### [Request A]
List the titles of the films the transcript mentions by name.
### [Request B]
In the transcript, how old is Speaker 4's nephew?
### [Request C]
Summarize the transcript in two sentences.

### [Text provided]
▼

Speaker 1 (01:00:06):
What could you possibly need at this point? I just
don't understand.

Speaker 3 (01:00:11):
Okay, but hey, Tyson Beckford is also in the movie.
So is that a hot man?

Speaker 4 (01:00:16):
He's one of the few male models that I can
actually aim or he was oh wow.

Speaker 3 (01:00:21):
Yeah, yeah, he was bigger back in the day. Who else?
DJ Paris Hilton makes a cameo.

Speaker 1 (01:00:29):
She does our coworker DJ Paris. I actually don't even
know if she still has a podcast. She was briefly
our quote unquote callworker.

Speaker 3 (01:00:36):
Nice anyway, Yeah, sorry, I think we cut you off, Canise,
because I just had to go on a tirade about
all the cameos.

Speaker 4 (01:00:45):
I love the fact that it is such a timestamp
exactly this time. But yeah, I have a four year
old nephew. I love him so much. I wouldn't show
him this movie yet. I mean he has watched like
Captain America Civil War and that's on his parents, but
so I wouldn't show him this yet. He also wouldn't
get it and he'd be bored out of his mind.

(01:01:07):
But when he's like twelve, I want to be like, now,
tell me who any of these people are? Are like
just you'll have.

Speaker 1 (01:01:14):
No I also love as you like get older, listening
to like what my like younger cousin who's like I
think she's nineteen now, where like she knows who will
Ferrel is, but she her the thing she knows him
from is completely different, where like she would be like, oh,
it's well, I mean I guess she might know elf,
but like she'd be like, oh from Barbie, oh Farrel

(01:01:36):
from the movie Barbie.

▲

### [Given material]
▼

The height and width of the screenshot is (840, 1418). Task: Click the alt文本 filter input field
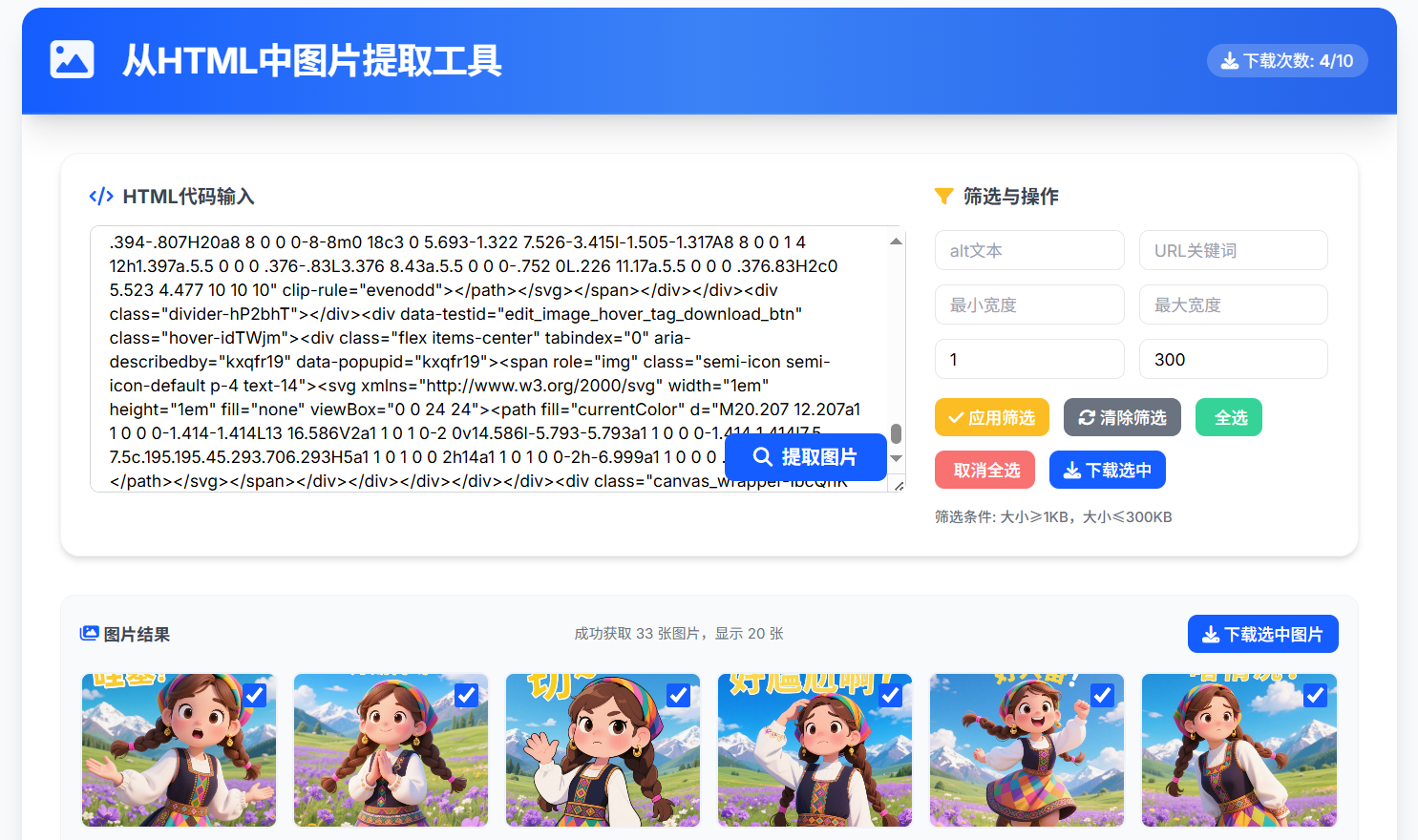1029,249
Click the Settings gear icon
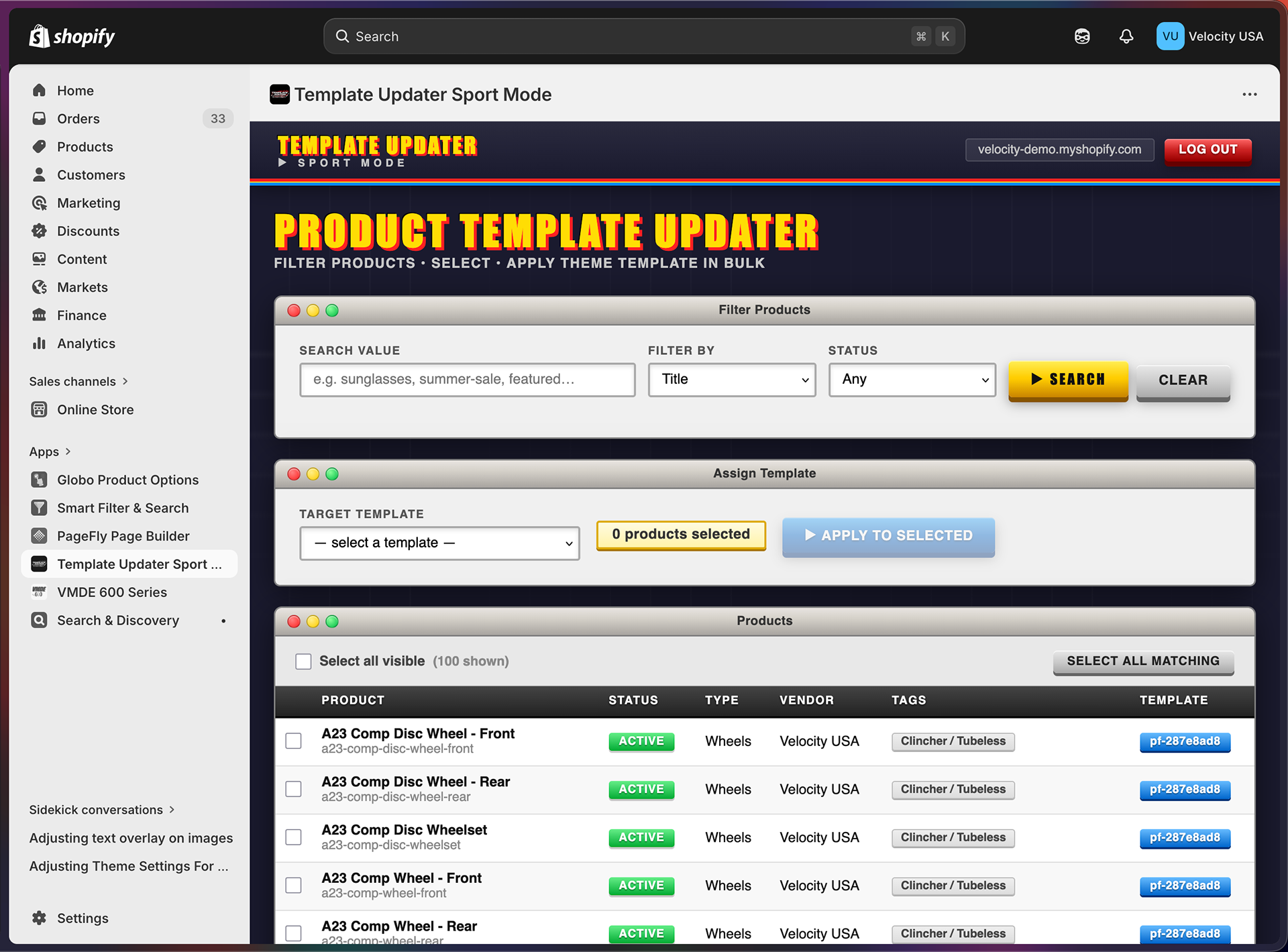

▲

### [Answer A]
Captain America Civil War, Elf, Barbie

### [Answer B]
Four years old.

### [Answer C]
The speakers discuss the cameos in a movie, including Tyson Beckford and DJ Paris Hilton, who was briefly their coworker. Speaker 4 wouldn't show the movie to a four-year-old nephew yet but wants to ask him who the people in it are when he's about twelve, and Speaker 1 enjoys how a younger cousin knows an actor from a completely different film, Barbie.